How to Make a Perfect Manhattan

  • 2 ounces Makers Mark bourbon
  • 1/2 ounce Antigua Carpano sweet vermouth
  • 1/2 ounce Martini & Rossi dry vermouth
  • 2 dashes of Angostura bitters
  • 1 bourbon-infused cherry


Combine all ingredients into a cocktail shaker with ice, shake and strain into a chilled Nick and Nora or cocktail glass. Garnish with bourbon-soaked dark cherry.

Coconut-Chai Perfect Manhattan

Recipe by Collin Williams

Looking for something a little different? Saffron NOLA beverage manager Collin Williams offers a unique, off-menu twist on a perfect Manhattan. He likes to use Cocchi Torino sweet vermouth, which he infuses with the restaurant’s house chai.
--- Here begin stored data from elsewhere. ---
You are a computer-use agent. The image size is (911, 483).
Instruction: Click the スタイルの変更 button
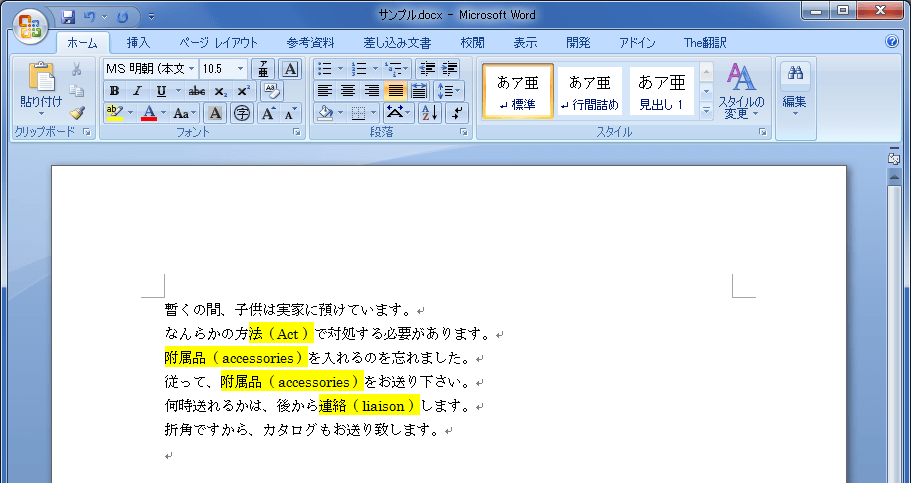click(x=741, y=90)
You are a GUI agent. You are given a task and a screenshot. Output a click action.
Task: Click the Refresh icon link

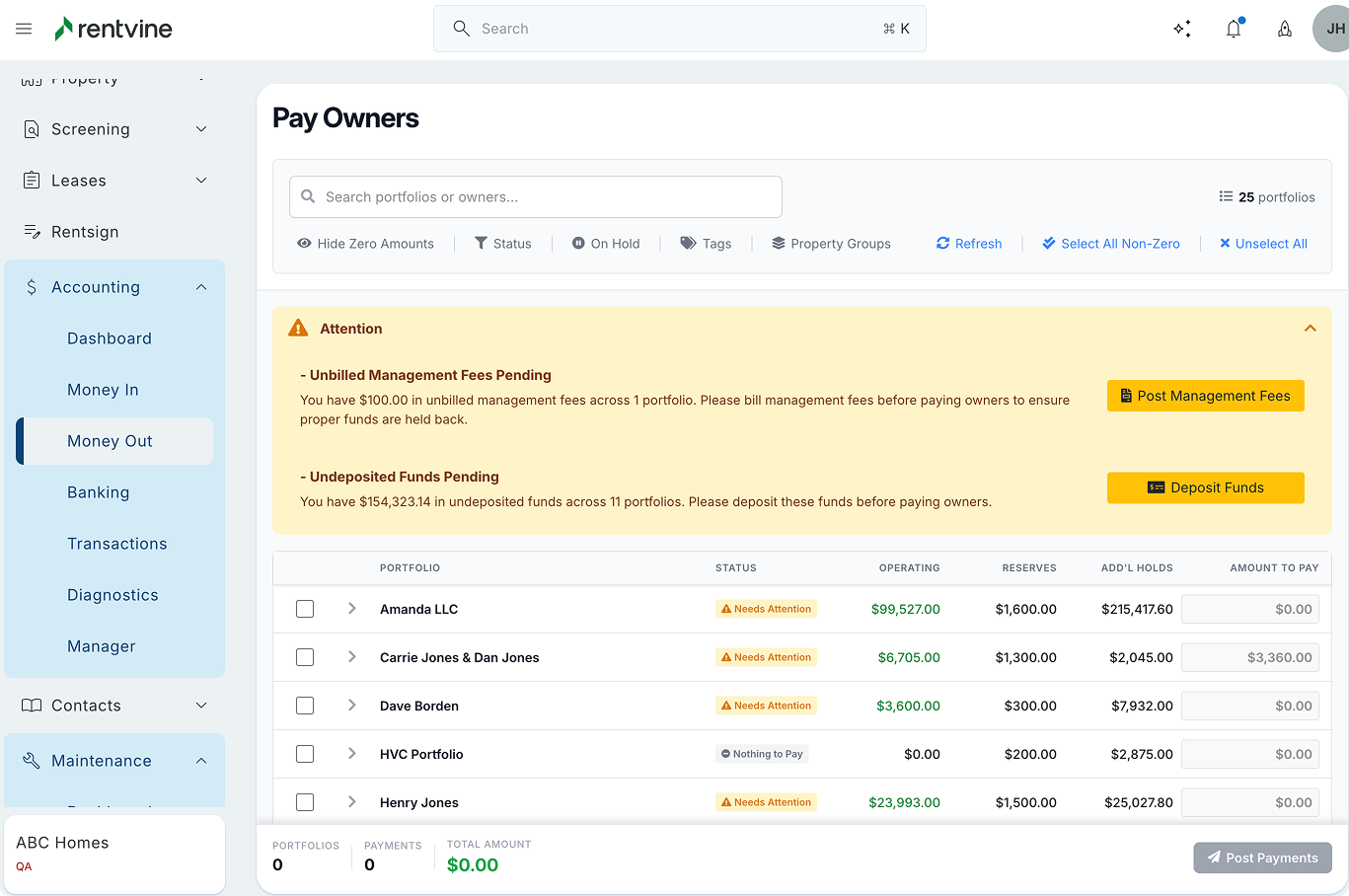coord(968,244)
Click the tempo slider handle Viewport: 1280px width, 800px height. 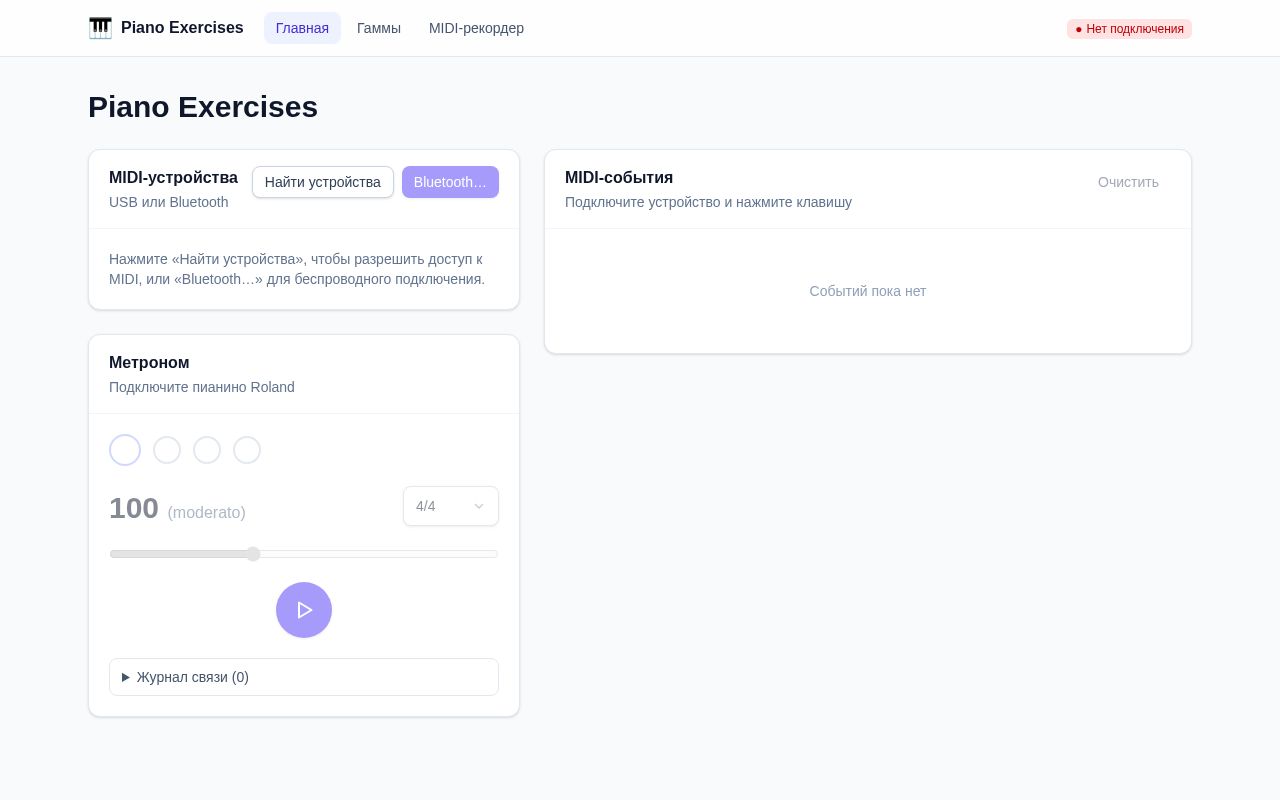253,554
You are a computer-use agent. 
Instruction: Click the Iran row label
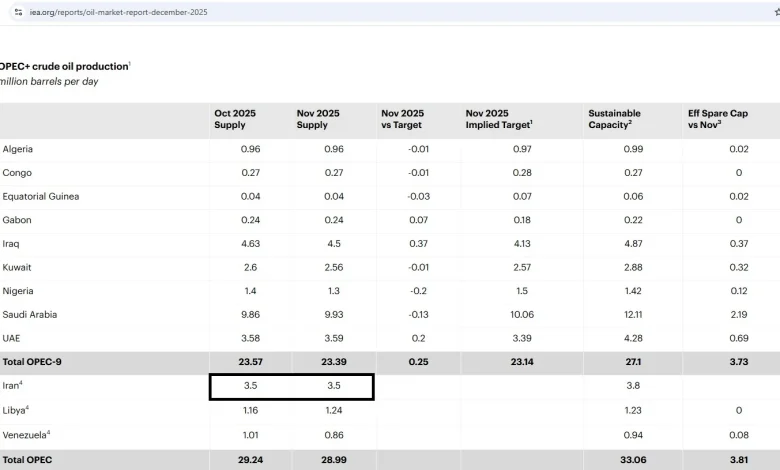click(12, 386)
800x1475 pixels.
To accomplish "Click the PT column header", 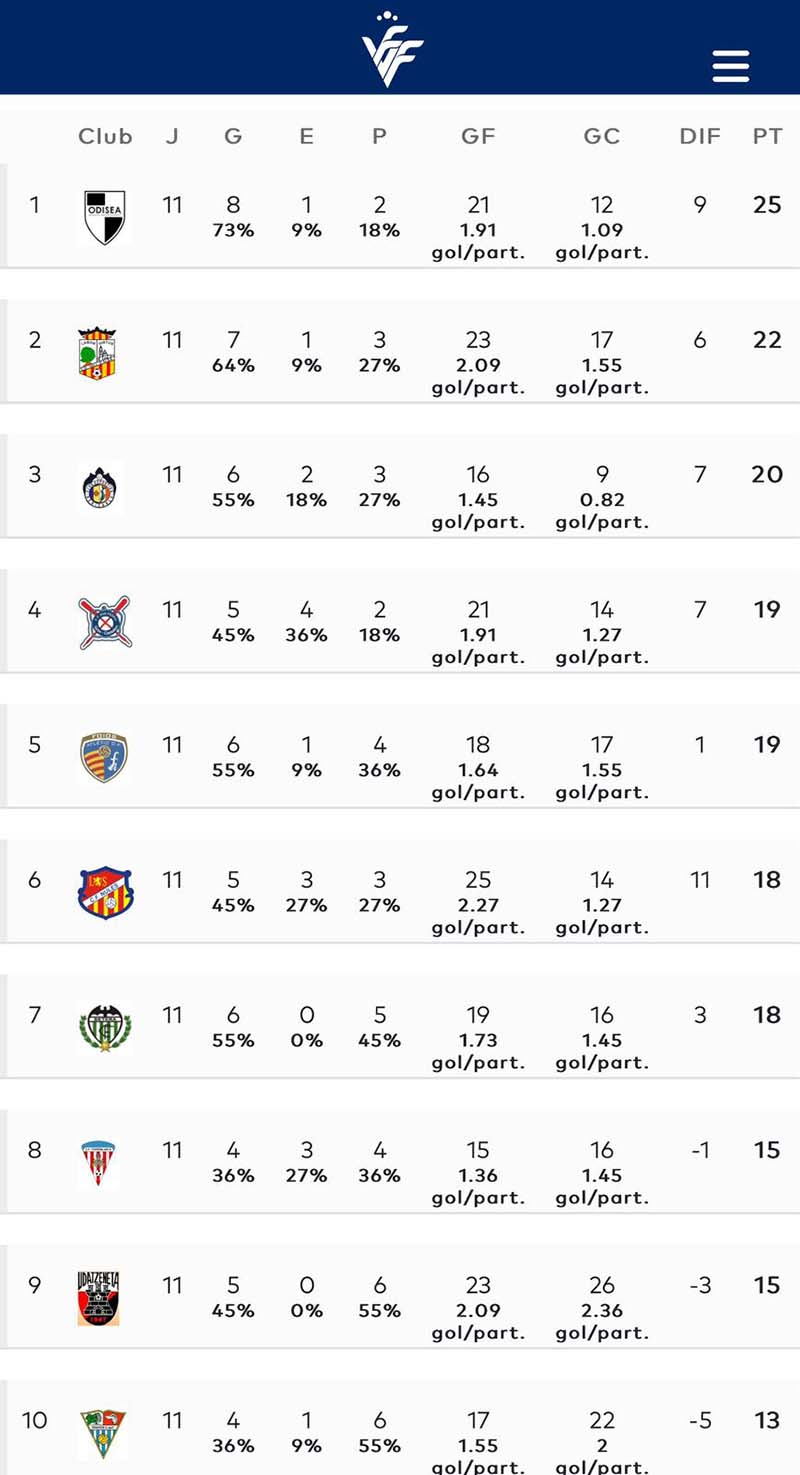I will tap(767, 137).
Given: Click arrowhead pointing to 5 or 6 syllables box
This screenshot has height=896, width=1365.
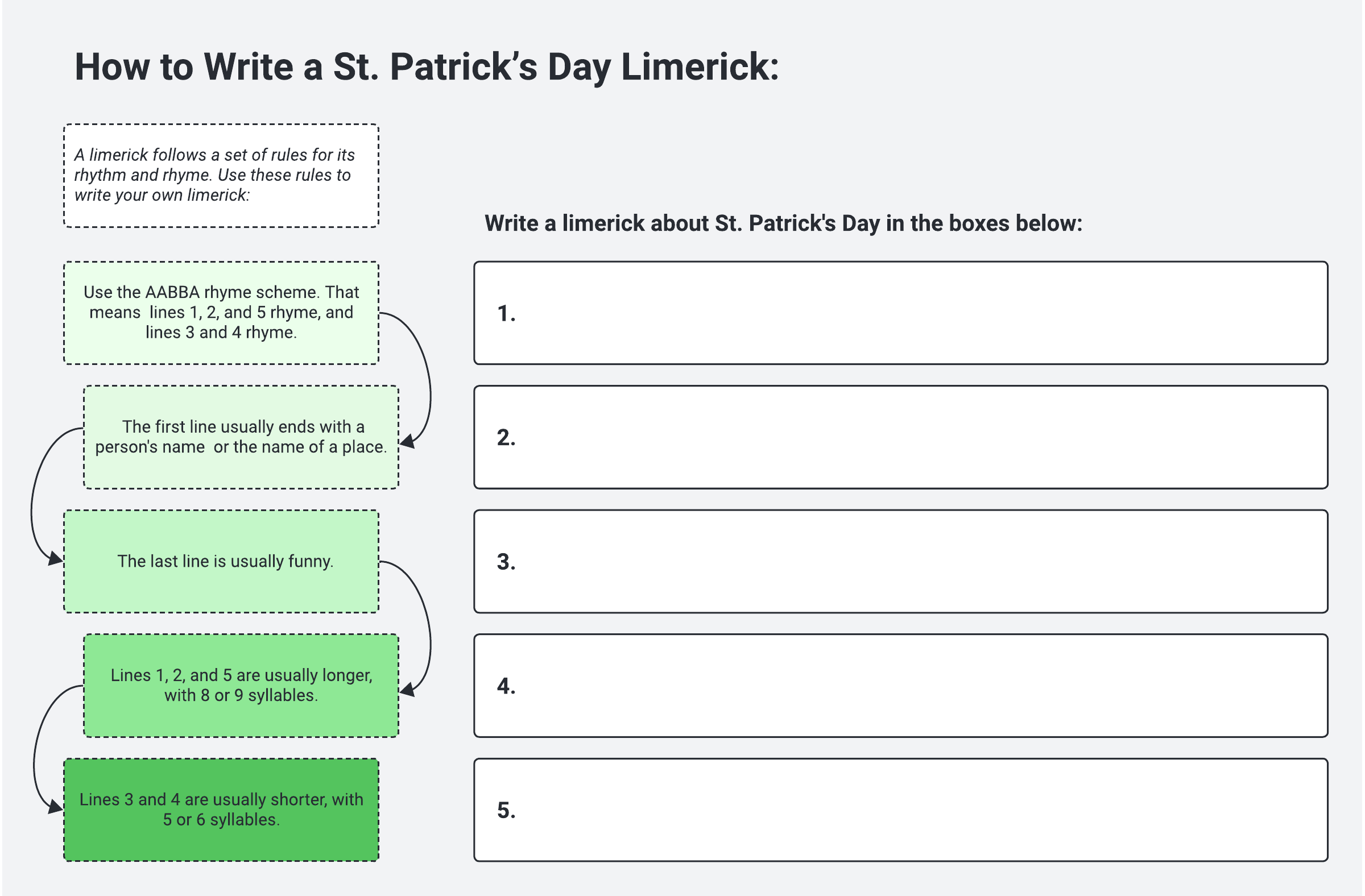Looking at the screenshot, I should click(56, 807).
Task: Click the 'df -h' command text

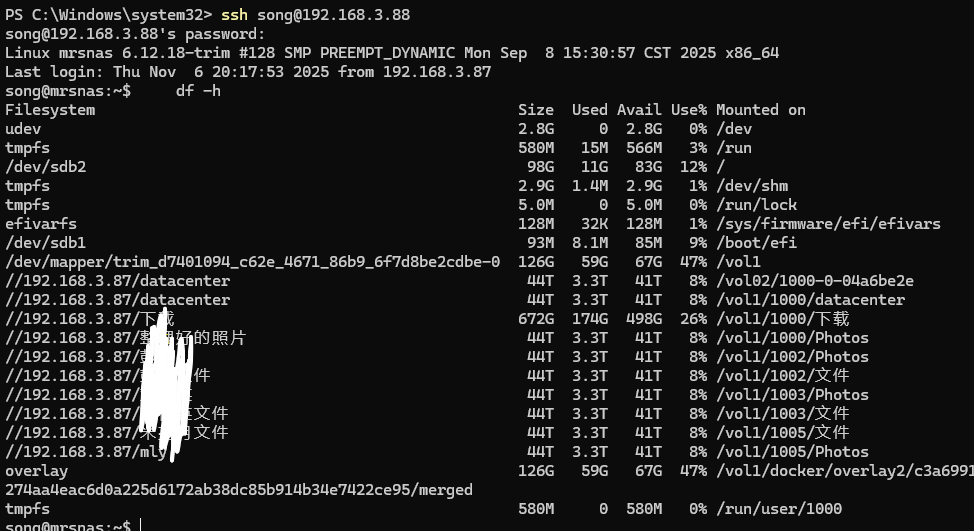Action: tap(198, 91)
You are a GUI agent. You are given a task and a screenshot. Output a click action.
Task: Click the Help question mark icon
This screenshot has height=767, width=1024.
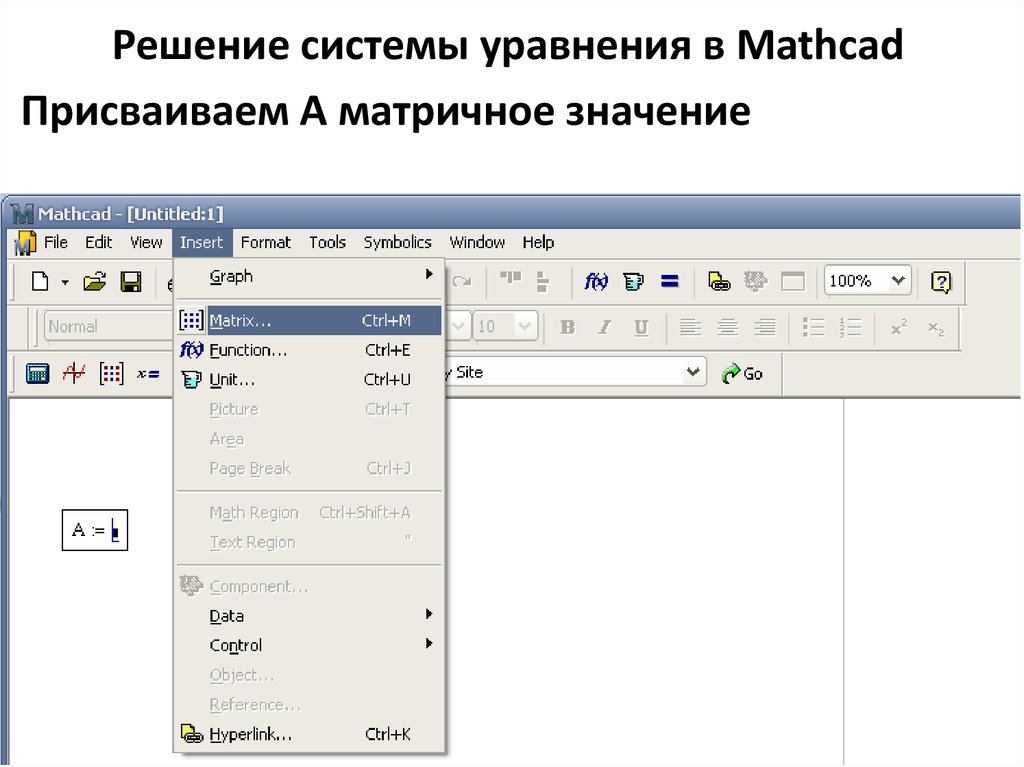tap(941, 282)
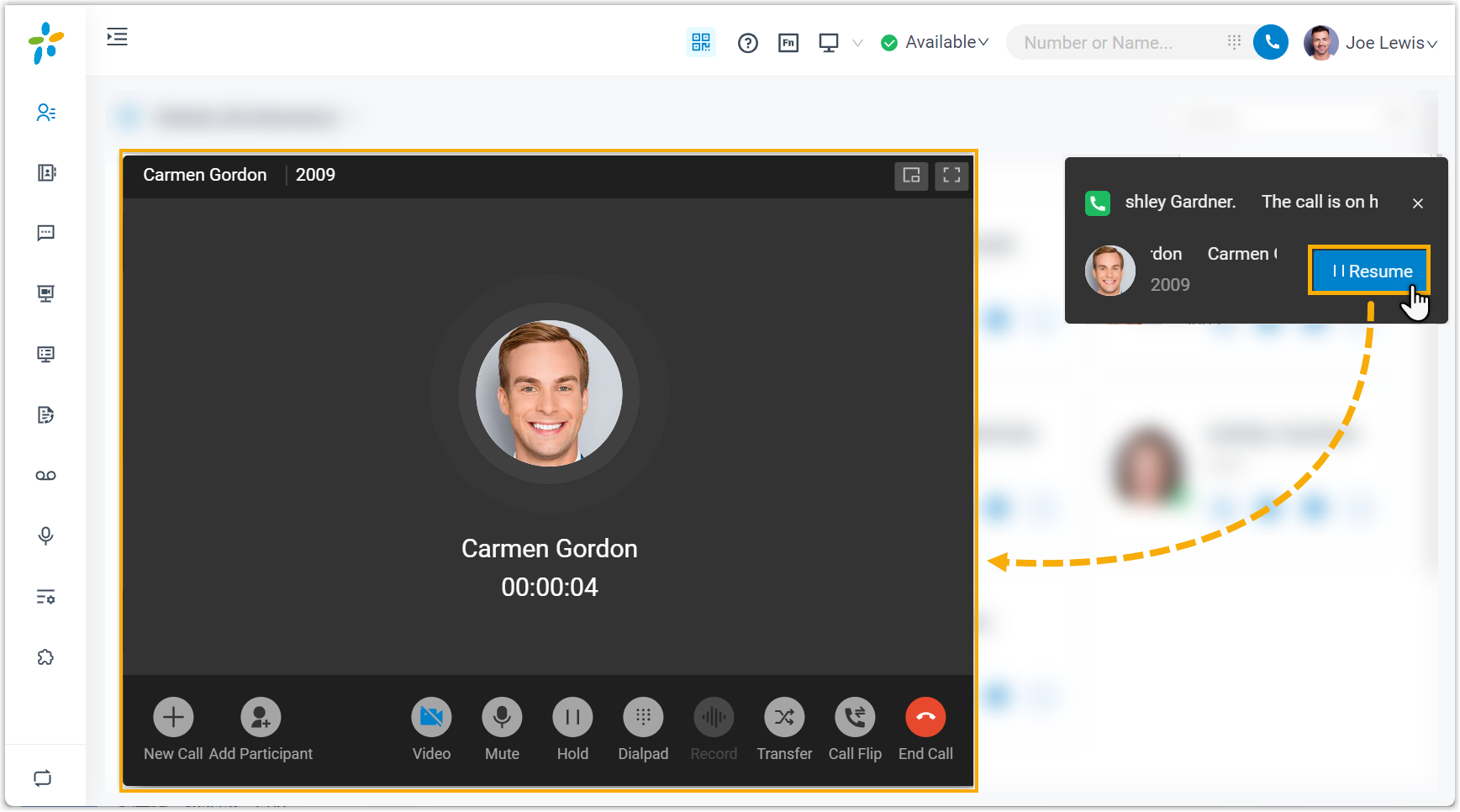Open the help question mark icon
This screenshot has height=812, width=1460.
click(747, 43)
For dry vermouth, he prefers a Saar Riesling. Though, he says, “Dolin Dry is also a great option—and much easier to find.”

  • 2 ounces coconut fat-washed rye
  • 1/2 ounce chai infused sweet vermouth
  • 1/2 ounces dry vermouth
  • 2 dashes Angostura bitters
  • 2 drops saffron-cardamom tincture*


Combine all ingredients in a mixing glass and stir with ice. Strain into a pre-chilled Nick and Nora glass. Twist the rind of an orange peel to express some of the citrus oil over the drink. Discard peel and serve.

*How to Make the Saffron Tincture

  • .4 ounces saffron
  • .25 ounces green cardamom pods
  • Peels of one small to medium orange
  • 4.5 ounces Everclear
  • 2.5 ounces vodka
  • 2 ounces water


Infuse all the ingredients together in a sealed glass jar for three days. Strain through fine chinois and store in a cool, dark place.